Written instruction
Copy each line of the data that contains the string "Click". Case counts.

------------------------------

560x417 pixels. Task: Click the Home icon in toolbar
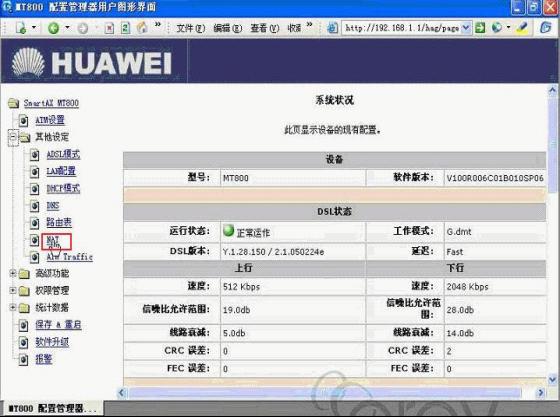(142, 27)
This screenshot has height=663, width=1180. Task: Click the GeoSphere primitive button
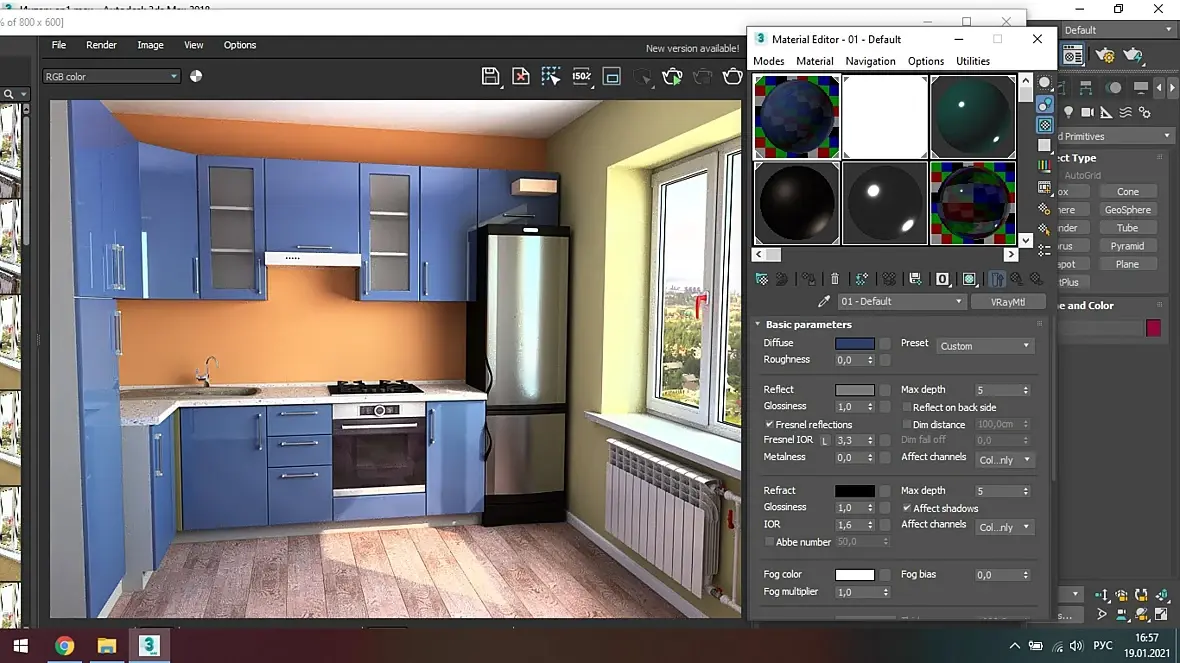[1127, 210]
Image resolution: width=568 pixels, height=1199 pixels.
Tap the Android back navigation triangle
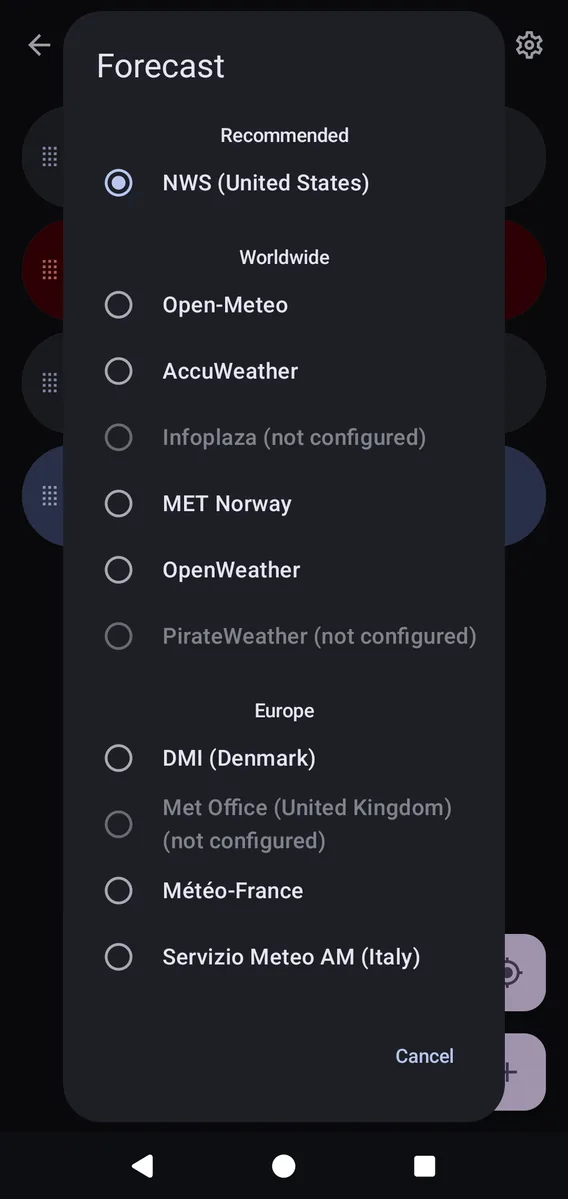[x=142, y=1165]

------------------------------

Full response
560x417 pixels. Task: Click the Home icon in toolbar
This screenshot has height=663, width=1180. Task: Click the GeoSphere primitive button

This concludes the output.